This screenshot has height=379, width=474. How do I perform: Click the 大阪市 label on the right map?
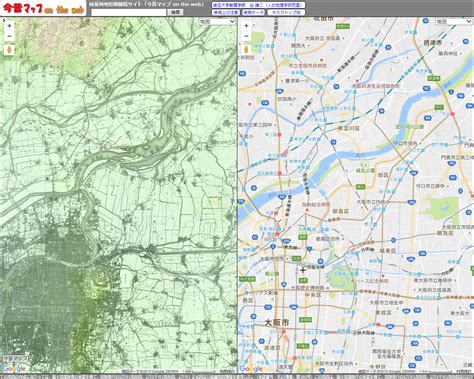[x=277, y=323]
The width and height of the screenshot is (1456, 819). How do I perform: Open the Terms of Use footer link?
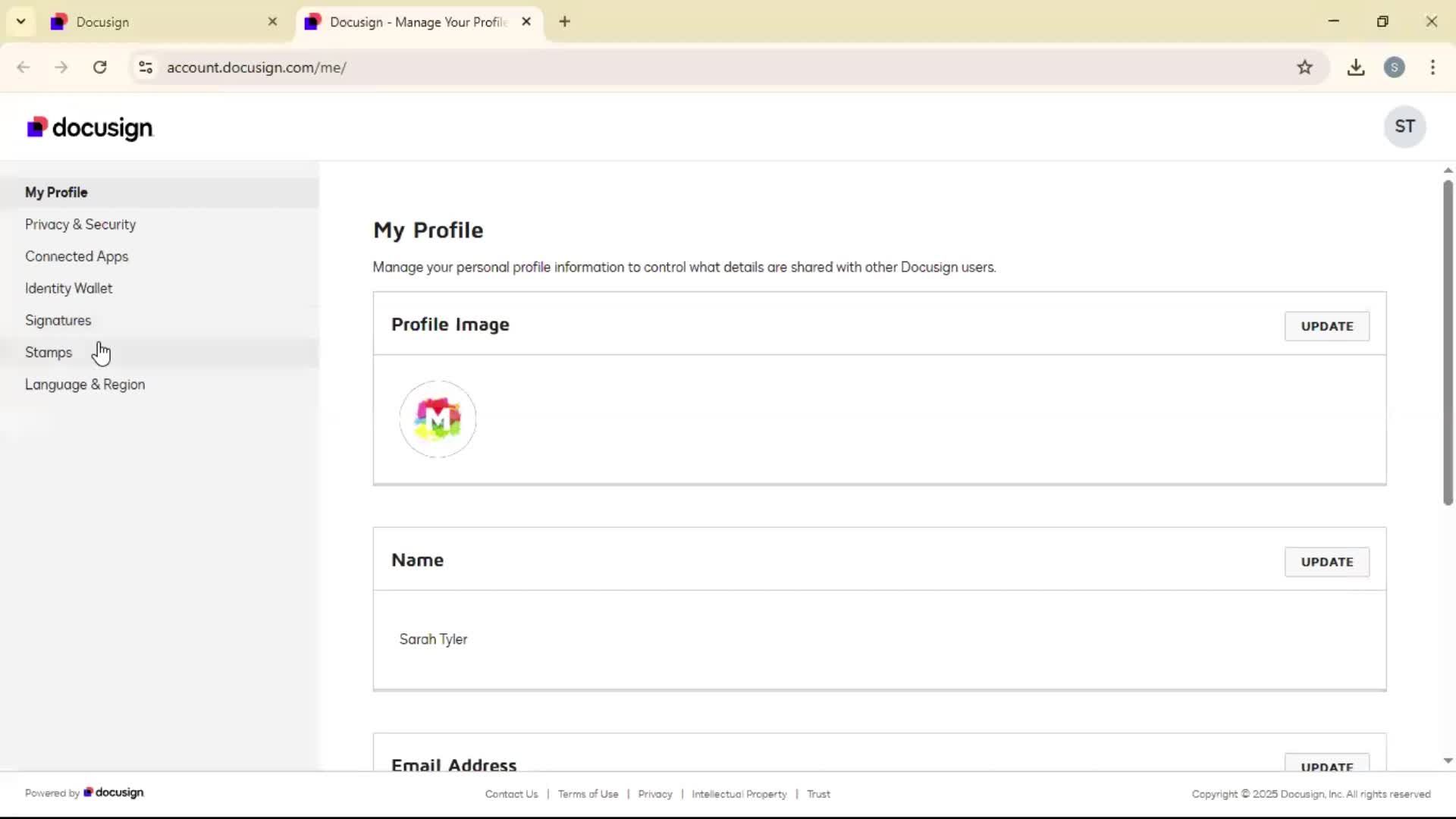(588, 794)
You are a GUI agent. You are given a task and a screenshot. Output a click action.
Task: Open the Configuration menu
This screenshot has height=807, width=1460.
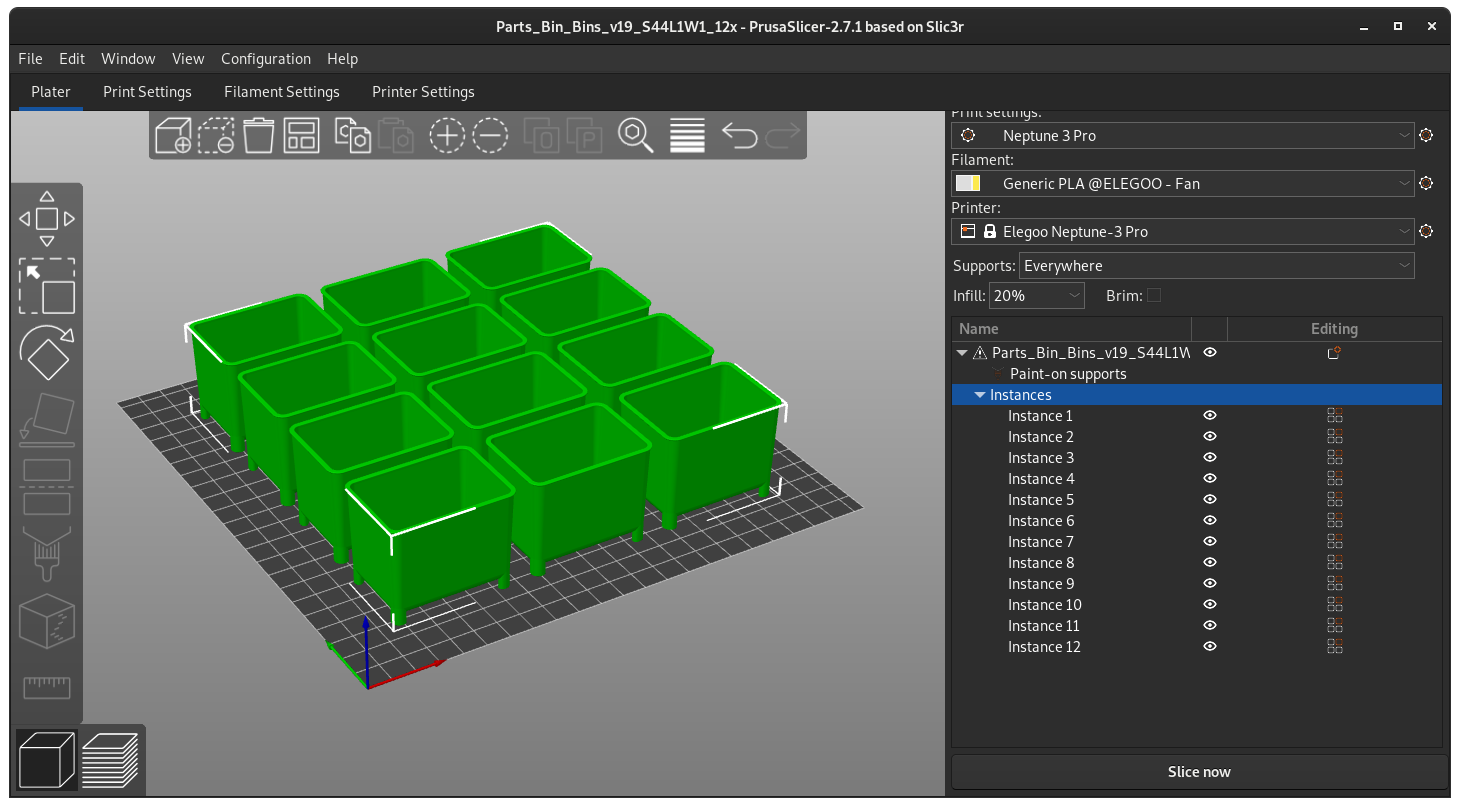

Short exercise:
Rewrite the records above with "screenshot" replaced by "image" everywhere it occurs, changing nothing else, and omit the pictures from your answer.

Answer for this exercise:
This image has height=379, width=474. How do I perform: Click the 大阪市 label on the right map?
[x=277, y=323]
The width and height of the image is (1456, 819). How do I perform: Open the Terms of Use footer link?
(588, 794)
You are a GUI agent. You are given a task and a image. Output a click action.
Task: Open the Configuration menu
This image has height=807, width=1460.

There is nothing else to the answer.